When I take the static assignment out of the PIX for my Exchange server, I am no longer able to send mail to AOL.com. I do not have any blocks or any URL filtering. As soon as I assign the Exchange server an address that is NOT in the static list, I am able resend the mail to AOL.com. This is not the only domain, but is the most common one that is causing the most issue.
Next to opening all ports for that (inside,outside) address, I am kinda left scratching my head. Any suggestions?

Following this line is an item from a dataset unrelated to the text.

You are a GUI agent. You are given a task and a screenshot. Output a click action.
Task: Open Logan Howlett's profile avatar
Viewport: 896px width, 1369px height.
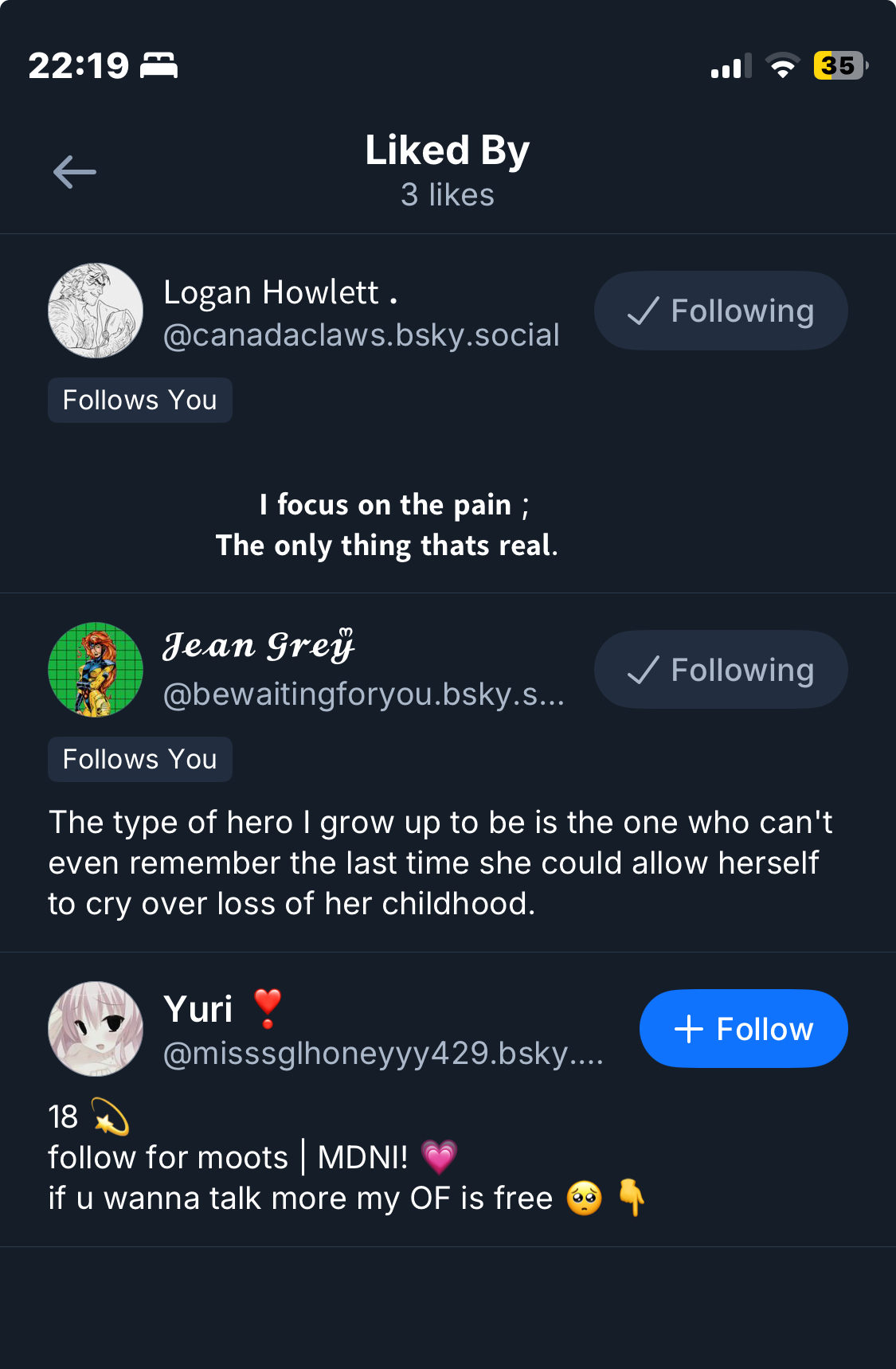pos(96,311)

Your SMTP server may be listed as a mail relay and be blacklisted by certain sites that subscribe to lists like relays.osirusoft.com. Go here (http://relays.osirusoft.com/cgi-bin/rbcheck.cgi), type in your server's IP address or domain name and see if you're blacklisted. If you are, then you need to fix your SMTP server first to stop it being a relay agent, then email firstname.lastname@example.org to have your server retested. If AOL subscribes to these lists, the only way to get off them is to fix up your server.
You should be able to tell if being blacklisted is the cause of the problem by checking the logs on your SMTP server, you'll have replies similar to the following:
A mail message was not sent due to a protocol error.
550 5.7.1 Mail from x.x.x.x refused by blackhole site relays.osirusoft.com
The message that caused this notification was:
I have checked domain name and server IP and we are not listed on any of the lists. I did however notice that my original post is off a bit. If the IP address of the mail server is in the PIX I can not send mail. Once I reassign the mail server and IP address that is not static in the PIX, I can manually resend mail and it will send the mail.
Thanks, and sorry for the mistake in the original post.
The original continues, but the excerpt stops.